Decode Base64 Gzip in python

Question 1

It looks like you're decoding the entire thing, including the begin-base64 644 data.xml.gz part, so you're getting a bunch of garbage at the start:

b1 = '''begin-base64 644 data.xml.gz\nH4sIAAAAAAAAA y9a4 lx3Hn
d6fguB7JzNuGZkNigNfdrAGbMAYaXeNfbPolXplYiRSIFu'''

b2 = '''\nH4sIAAAAAAAAA y9a4 lx3Hn
d6fguB7JzNuGZkNigNfdrAGbMAYaXeNfbPolXplYiRSIFu'''

If you run your algorithm on b2, you get something starting with this:

m\xe8"\x9d\xb6\xac{\xae

(I don't know how you lost the m in copying and pasting, but either way, it's not valid.)

If you run it on b2, you get something starting with this:

\x1f\x8b\x08\x00\x00\x00

That's what you want.

Of course taking off the '\n' has the same effect, since base64 ignores whitespace. So most likely, it's being used as a delimiter. If that's actually a '\\n' (aka r'\n') rathern than a '\n', you have to remove it to get the right answer.

Also, you seem to be doing a lot of extra work for no good reason. Most likely the data is actually correctly padded, but that part may be worthwhile. But the whole translate(dict(zip(map(ord, u'-_'), u'+/'))) does the same thing as passing an altchars argument to b64decode, but less efficiently and harder to read (if it's correct). (By the way, if you were doing translate as an optimization against the cost of calling replace twice, the conversion to and from Unicode is almost certain to overwhelm the savings. Even if you had profiled and determined that it made a difference, you'd probably want to generate the translate map above—both for efficiency, so you don't do it once per string, and, more importantly, for readability.)

Putting it together:

data = '''begin-base64 644 data.xml.gz\nH4sIAAAAAAAAA y9a4 lx3Hn
d6fguB7JzNuGZkNigNfdrAGbMAYaXeNfbPolXplYiRSIFu'''
_, data = data.split('\n', 1)
padding_factor = (4 - len(data) % 4) % 4
data += "="*padding_factor
data_decoded = base64.b64decode(data, '-_')

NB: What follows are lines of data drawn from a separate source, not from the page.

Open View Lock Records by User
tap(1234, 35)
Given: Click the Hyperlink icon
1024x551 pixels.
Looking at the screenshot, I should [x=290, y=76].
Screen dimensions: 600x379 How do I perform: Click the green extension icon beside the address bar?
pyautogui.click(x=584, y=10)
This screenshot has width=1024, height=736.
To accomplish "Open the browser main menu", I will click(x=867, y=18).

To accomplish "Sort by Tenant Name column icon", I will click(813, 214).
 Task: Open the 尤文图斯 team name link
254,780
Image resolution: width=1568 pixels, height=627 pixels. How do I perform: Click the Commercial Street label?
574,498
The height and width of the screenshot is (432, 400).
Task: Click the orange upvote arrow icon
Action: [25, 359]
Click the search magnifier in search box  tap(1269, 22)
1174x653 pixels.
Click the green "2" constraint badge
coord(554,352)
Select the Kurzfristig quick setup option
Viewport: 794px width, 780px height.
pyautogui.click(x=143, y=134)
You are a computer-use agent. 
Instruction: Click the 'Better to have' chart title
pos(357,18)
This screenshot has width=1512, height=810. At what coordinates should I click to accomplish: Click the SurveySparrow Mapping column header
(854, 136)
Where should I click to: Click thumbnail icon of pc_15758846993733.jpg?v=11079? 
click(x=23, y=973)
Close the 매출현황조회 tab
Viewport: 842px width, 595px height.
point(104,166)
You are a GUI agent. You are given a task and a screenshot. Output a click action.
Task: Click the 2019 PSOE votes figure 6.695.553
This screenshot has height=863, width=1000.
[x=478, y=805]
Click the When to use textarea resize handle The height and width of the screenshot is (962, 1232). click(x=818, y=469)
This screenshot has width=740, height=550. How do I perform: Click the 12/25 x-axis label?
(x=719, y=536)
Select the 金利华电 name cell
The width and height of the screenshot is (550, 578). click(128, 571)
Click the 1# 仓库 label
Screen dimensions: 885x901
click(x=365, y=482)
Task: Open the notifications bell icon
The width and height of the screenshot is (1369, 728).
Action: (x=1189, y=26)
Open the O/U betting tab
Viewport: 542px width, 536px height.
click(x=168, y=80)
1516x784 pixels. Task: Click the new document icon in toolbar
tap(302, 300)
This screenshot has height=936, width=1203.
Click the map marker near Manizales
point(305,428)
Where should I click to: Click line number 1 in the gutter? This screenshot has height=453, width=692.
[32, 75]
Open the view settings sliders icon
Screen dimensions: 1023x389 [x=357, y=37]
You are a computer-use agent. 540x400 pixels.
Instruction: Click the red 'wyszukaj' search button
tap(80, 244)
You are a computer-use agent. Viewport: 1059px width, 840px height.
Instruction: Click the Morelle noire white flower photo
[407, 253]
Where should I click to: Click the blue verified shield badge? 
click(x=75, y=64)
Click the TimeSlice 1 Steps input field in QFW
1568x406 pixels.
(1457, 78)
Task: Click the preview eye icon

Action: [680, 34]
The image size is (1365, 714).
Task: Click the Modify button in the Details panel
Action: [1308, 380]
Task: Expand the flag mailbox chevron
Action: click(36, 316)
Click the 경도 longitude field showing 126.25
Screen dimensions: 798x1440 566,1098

Again, if you've got a '\\n' rather than a '\n', change the split line accordingly.

Question 2

You need to strip off the beginning of the file since it is not part of the base64 data. If you know that the \n will be part of every file you can use it as a delimiter:

index = data.find('\\n')
if index > 0:
    data = data[index+2:]